Your instructions:
Please answer these questions from the King's Mountain post:
(a) How many South Carolina state parks does the writer aim to hike in 2016?
(b) In what month did the writer hike the trails at King's Mountain?
(c) On what date did the battle of King's Mountain take place?

Excerpt to read:
South Carolina State Parks | Hampton Plantation Last summer, a friend and I started the…
For 2016, I have the goal I started last summer of hiking all 47 State Parks + the 7 National Historical Areas in South Carolina. King’s Mountain is a time-saver as it checks off both a state park AND a National Historic Battlefield.
My hiking partner and I were walking the trails when I heard a shot. I said that sounds like gun-fire. It’s August, not hunting season, and besides, we were in a state park, so what could it be? A mile or so later, we entered the time portal that whisked us back in time to a backcountry skirmish that was one of the turning points of the Southern campaign of the Revolutionary War. Chalk one up for the South Carolina militia.
The battle of King’s Mountain took place on October 7, 1780. It was one of the few battles to take place in North/South Carolina away from the coast. 900 American militia and back countrymen vs 1100+ British soldiers. One would think the British would have the advantage, being trained soldiers and outnumbering the American militia, but never underestimate the home field advantage and the general sneakiness of militia fighters. At least not this time.

Source material:
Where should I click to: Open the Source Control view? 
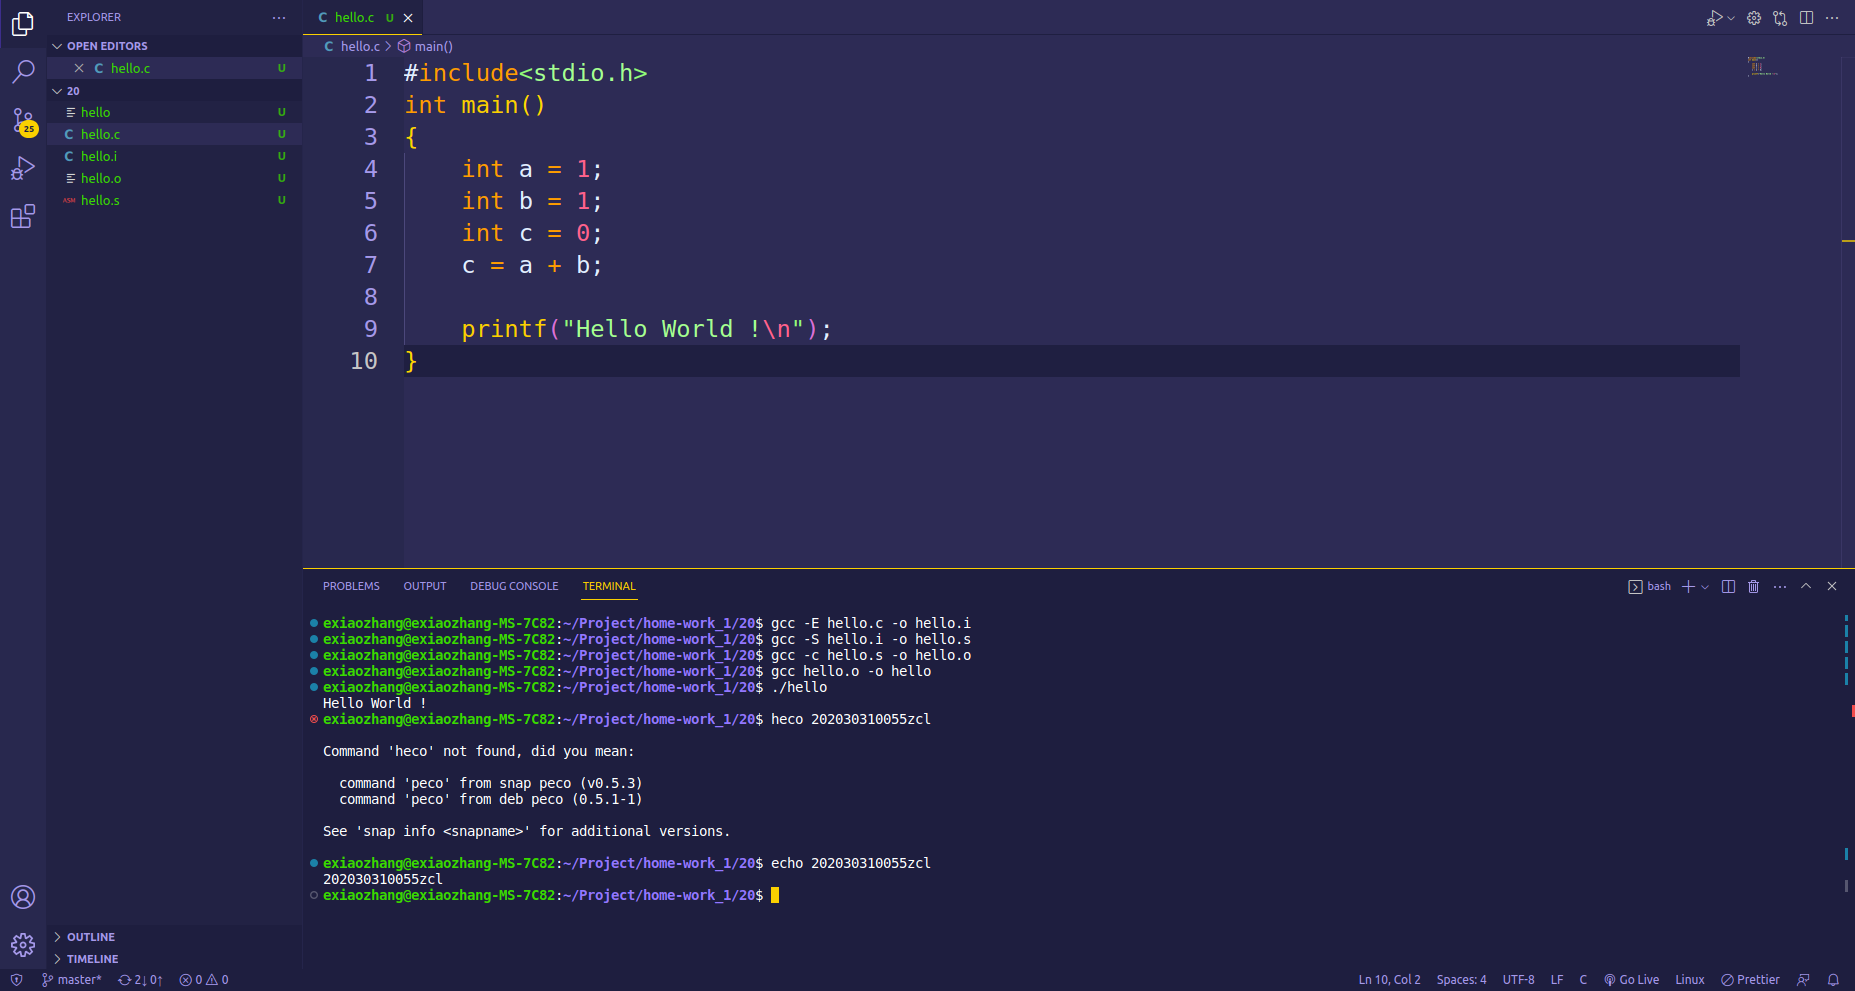tap(23, 121)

Reply:
(a) 47
(b) August
(c) October 7, 1780